In a blogging platform:

  • Volumes: Used for temporary cache storage.
  • PVs: Provide durable storage for blog posts and media files.
  • PVCs: Developers request storage for each microservice (e.g., image service, content service).

Common Mistakes

  • Not defining storage classes, leading to manual PV-PVC binding issues.
  • Using hostPath in production, which ties Pods to specific nodes.
  • Ignoring access modes, causing Pods to fail when multiple replicas need storage.
  • Not monitoring PV usage, leading to resource exhaustion.

Interview Notes

Q1: Difference between PV and PVC?

Answer: PV is the actual storage resource, while PVC is a request for storage by a Pod.

Q2: How does Kubernetes bind PVs and PVCs?

Answer: The control plane matches PVC requests with available PVs based on size and access modes.

Q3: What are access modes in PVs?

Answer: Access modes define how storage can be mounted: ReadWriteOnce, ReadOnlyMany, ReadWriteMany.

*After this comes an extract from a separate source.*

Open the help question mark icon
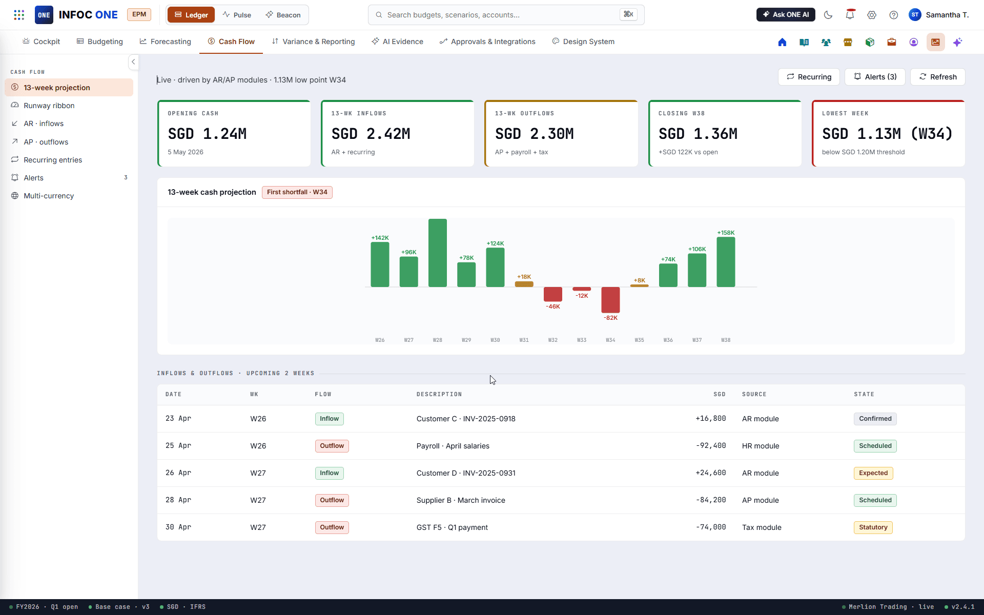The height and width of the screenshot is (615, 984). tap(894, 15)

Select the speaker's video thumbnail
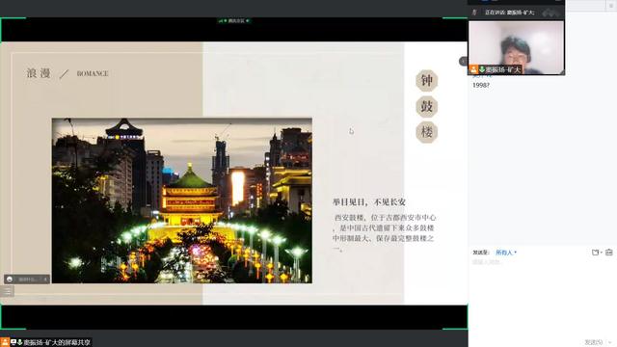click(517, 47)
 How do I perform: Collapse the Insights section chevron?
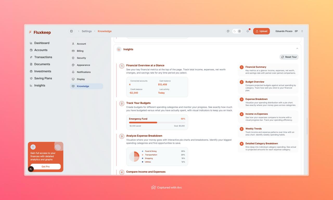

Q4: Example Interview Task

apiVersion: v1
kind: PersistentVolume
metadata:
  name: pv-task
spec:
  capacity:
    storage: 2Gi
  accessModes:
    - ReadWriteMany
  nfs:
    path: /nfs/data
    server: 10.0.0.10

Explanation: This PV uses NFS storage with ReadWriteMany access mode, allowing multiple Pods to share data.

Advanced Notes

  • StorageClasses: Automate dynamic provisioning of PVs.
  • Dynamic Provisioning: PVCs automatically create PVs using storage classes.
  • Cloud Integration: PVs can use AWS EBS, Azure Disks, or GCP Persistent Disks.
  • Best Practices: Use PVCs for portability, avoid hostPath in production, and monitor storage usage.

Summary

Persistent storage in Kubernetes is managed through Volumes, PersistentVolumes, and PersistentVolumeClaims. Volumes provide storage within Pods, PVs abstract physical storage, and PVCs request storage resources. Together, they ensure applications can store and retrieve data reliably. Mastering these concepts is crucial for building stateful applications and preparing for Kubernetes interviews.